Stored records:
********

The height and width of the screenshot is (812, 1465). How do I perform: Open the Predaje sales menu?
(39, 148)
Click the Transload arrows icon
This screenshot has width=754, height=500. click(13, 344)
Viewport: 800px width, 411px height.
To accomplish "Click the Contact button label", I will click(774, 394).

********

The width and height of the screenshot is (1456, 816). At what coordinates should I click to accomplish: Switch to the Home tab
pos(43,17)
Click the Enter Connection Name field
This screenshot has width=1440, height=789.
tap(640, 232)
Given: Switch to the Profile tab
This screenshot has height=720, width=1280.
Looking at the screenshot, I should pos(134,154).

********

**Required action**
The required answer is the run of lines above, starting at the line with "The height and" and ending at the line with "Viewport: 800px width, 411px height.", reproduced exactly with both ends.

**Exercise solution**
The height and width of the screenshot is (812, 1465). How do I perform: Open the Predaje sales menu?
(39, 148)
Click the Transload arrows icon
This screenshot has width=754, height=500. click(13, 344)
Viewport: 800px width, 411px height.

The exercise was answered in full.